The same semantics are used for sending messages to remote and local actors—there is no API dedicated for remote communication. If no deployment configuration exists, then actor is deployed locally.

Using Netty, a remote actor that wants to communicate to multiple actors has to know each receiver and replicate the message for each Netty TCP channel. This is clearly inefficient and difficult in scenarios where actors are mobile (i.e., they enter and exit the system frequently). For this reason a PUB/SUB communication pattern is needed.

Akka’s modular structure makes it easy to add external features and to manage them thought Akka itself.

Akka supports the PUB/SUB communication pattern through the ZeroMQ Extension. ZeroMQ is an asynchronous messaging library with a non-dedicated message broker. It supports different transports such as IPC, multicast (PGM), and TCP communication. The main disadvantage in using ZeroMQ as the base for PUB/SUB in Akka is its limited QoS capabilities. Also, the ZeroMQ PUB/SUB sockets are using TCP or PGM and there is no guarantee of reliability as slow subscribers drop messages. Other kinds of ZeroMQ sockets and other patterns can be used (e.g. ROUTER-DEALER), with the downside of increasing the complexity of the application.

To overcome these problems we decided to replace ZeroMQ with DDS. To do this, we developed an Akka Extension using RTI Connext DDS. Our Connext DDS extension follows Akka’s modularity principles, and thus can be easily integrated in an Actor System and used to integrate actors to a pre-existing systems based on DDS. The DDS Extension allows efficient one­-to-­many communication through the PUB/SUB Model offered by DDS.

The RTI Connext DDS extension adds a wide range of QoS policies to have the best delivery semantics for application-­level requirements, trade­-off between quality guarantees, and communication costs. For these reasons, we feel that the DDS extension represents an improvement in comparison with the ZeroMQ Extension.
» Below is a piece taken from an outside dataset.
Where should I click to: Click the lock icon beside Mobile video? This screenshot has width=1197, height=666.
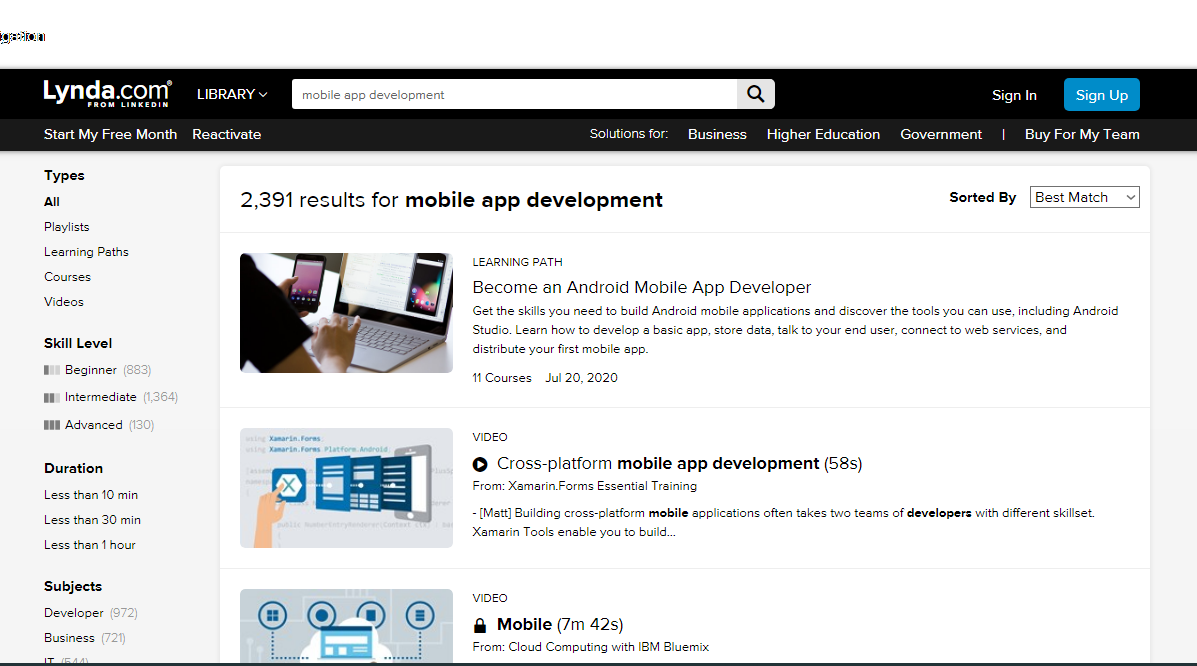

Using DDS, actors can now exchange messages with one another, so long as they’re registered to the same DDS topic. This is accomplished using a proxy actor, called ActorDW, which encapsulates a DDS DataWriter. Other actors in the system send messages to ActorDW, using the usual actor syntax. A representation of the complete interaction is represented in Figure 2.

akka3

Figure 2: Interaction between ActorDW and DDS

The operation of loading the extension is similar to the ZeroMQ extension, as well as the rest of the extensions available for Akka:

val system = ActorSystem("DDSAkkaSystem")
val dds = DDSExtension(system)

The DDSExtension API is higher-level and more abstract than ZeroMQ extension’s. To publish a message the extension offers the newDataWriter method. The user has to specify only DDS’s DomainID, the topic name, and the name of the actor:

val actorDW = dds.newDataWriter(0, "My Topic", "myActorDW")

The method will return an actor that can be used with the usual bang syntax:

actorDW ! message

Using newDataWriter method in its simplest form, will use default values for DataWriterQoS,
DomainParticipantQos, and TopicQos. However a user can specify its own custom QoS parameters:

val qosDataWriter = DataWriterQos()
qosDataWriter.reliability(Reliability = Reliable)
val qosTopic = TopicQos()
qosTopic .reliability(Reliability = Reliable)
val actorDW = dds.newDataWriter(qosDataWriter , qosDomain, qosTopic, 0, "Test Topic", "datawriter")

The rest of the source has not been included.